Sunday, April 28, 2024

INVENTORY IS RISING QUICKLY... AND SO ARE INTEREST RATES

Hope you enjoyed the "spring market".

It showed up early, hit hard and is now headed for the door.

We see a pattern similar to this most years.  The year begins with very low inventory while buyers show up in larger numbers.  That creates an imbalance between supply and demand which often results in multiple offers and bidding wars until more inventory shows up, which invariably happens as you get closer to graduation season and the end of the school year.

This year, we began January with just over 4,000 active listings on the market in the metro area.  As of today, we are up to over 6,500 active listings, and that number will continue climbing all the way until the end of August.

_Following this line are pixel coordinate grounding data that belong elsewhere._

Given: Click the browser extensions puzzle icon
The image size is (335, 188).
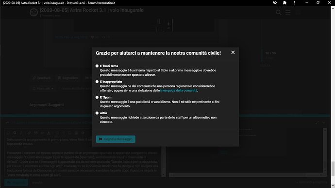Looking at the screenshot, I should [285, 3].
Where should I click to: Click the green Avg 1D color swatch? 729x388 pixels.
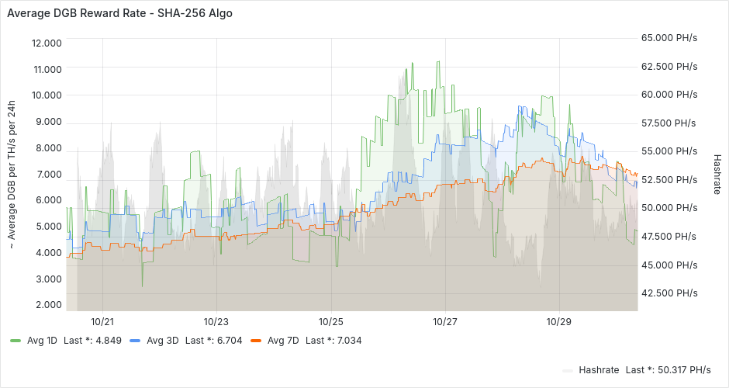(16, 340)
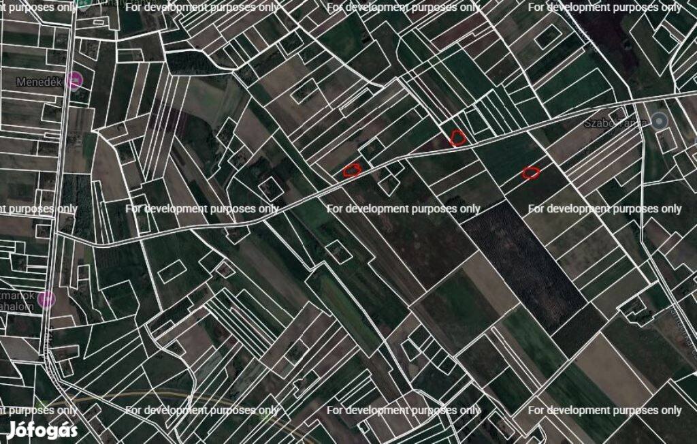Screen dimensions: 697x444
Task: Click the green marker cut off at top edge
Action: click(84, 3)

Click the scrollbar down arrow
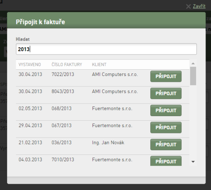[x=193, y=162]
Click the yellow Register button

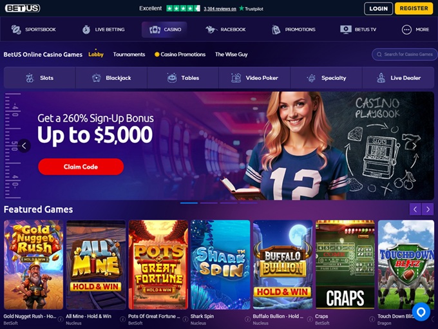[414, 8]
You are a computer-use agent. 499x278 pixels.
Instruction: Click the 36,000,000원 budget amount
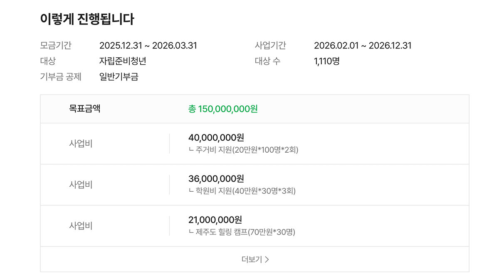[216, 178]
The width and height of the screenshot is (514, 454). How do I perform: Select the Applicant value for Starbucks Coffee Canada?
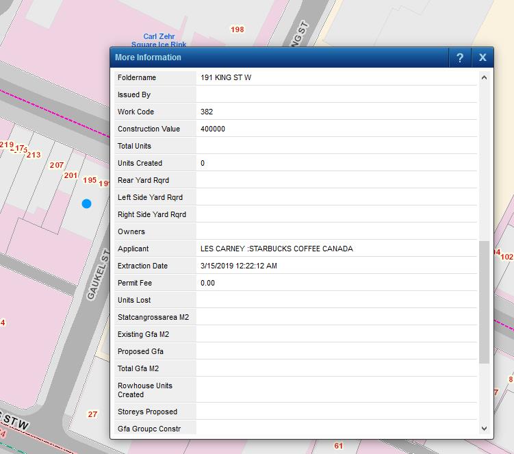pos(277,249)
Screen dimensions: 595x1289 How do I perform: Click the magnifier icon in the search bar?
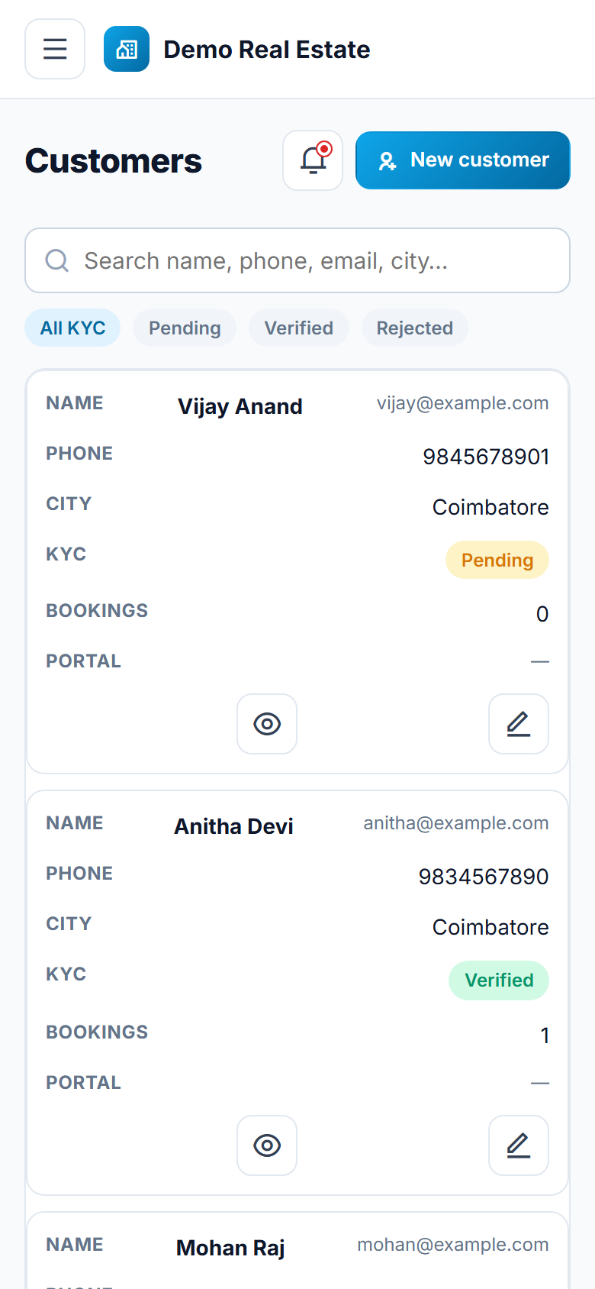[x=57, y=260]
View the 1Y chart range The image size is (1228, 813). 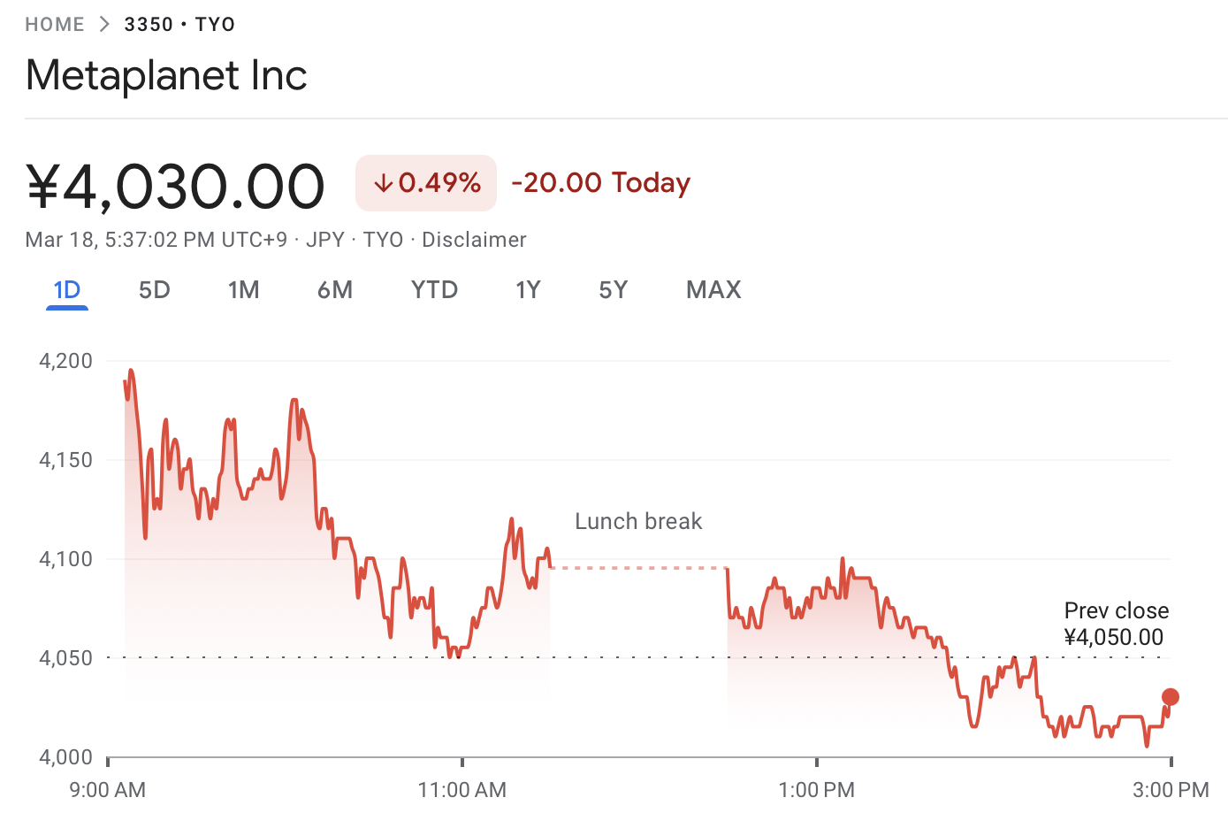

With inflation persisting (due in large part because of never-ending government deficit spending) and rates now firmly into the mid 7's, the buyer pool is being thinned even further while inventory will continue climbing.  

It's hard for me to see how prices hold up in the second half of the year with rates north of 7.5%.  

By understanding the dynamics of this market and educating my clients well, I've listed five homes this year and all five ended up with multiple offers... 17, 5, 4, 4 and 3... to be exact.  Those homes sold $50k over list, $40k over list, $31k over list, $10k over list and $7k over list.  

If you detect a trend here, it's because we understand that pricing a home attractively drives activity, which drives showings, which drives offers, which drives up the final price.  

You must have showings to be successful, and to have showings, your listing must stand out.

I've told my sellers repeatedly this year, there are two types of homes on the market - those that will sell in 7 days or less (often with multiple offers)... and those that won't sell at all.

Market wide showing statistics in April bear this out.

Over the past 30 days, all new listings in the Denver MLS averaged 7.85 showings in the first seven days on the market, according to data from RE Colorado.

But for properties that went pending in the first seven days on the market, those listings averaged 16.30 showings.

What you see here is, if you are a seller, the first seven days are absolutely critical to your success.  The homes that are going under contract are averaging twice as many showings as those new listings not going under contract... which means those prospective buyers are showing up for a reason.

And what drives showings is pricing, condition and marketing.

You've got to price your home realistically - no more pie in the sky nonsense.

Your home has to pop - it needs to be clean, uncluttered and at least relatively updated.

And you need to display a serious commitment to marketing and promotion - which means staging, professional photography, aerial images, walkthrough video tours and extensive pre-market awareness campaigns.  

If you can do that, there are definitely buyers, and those buyers will often compete (and compete hard) for your listing.

If you follow the non-descript "4P" approach to selling a home... put a sign in the yard, put it in the MLS, put a lockbox on the door and pray for a buyer... good luck to you.     

Once we get past Memorial Day, and barring some unforeseeable plunge in interest rates, I predict we're going to see the slowest real estate market we've seen in at least a decade during the second half of 2024.  And it will be made worse by the new buyer agency rules coming in July, when buyers will be required to take more direct responsibility for compensating their agents due to the NAR settlements.    

If you are thinking of putting a home on the market and you don't have an iron clad commitment to getting your home sold, it's likely to be a long, hard slog through a slow, hot summer with fewer buyers, fewer showings and at least some degree of price damage until interest rates come down, if they do at all.  

The buyer pool is fragile right now, and sellers (most with huge amounts of equity) have far more motivation to sell than buyers do to buy.  That only changes when interest rates come down, which only happens when inflation comes down, which only happens when the government shows some fiscal restraint.  

Which hasn't happened since the printing presses were fired up in the 2020 Covid pandemic, and certainly won't be happening in a contentious election year.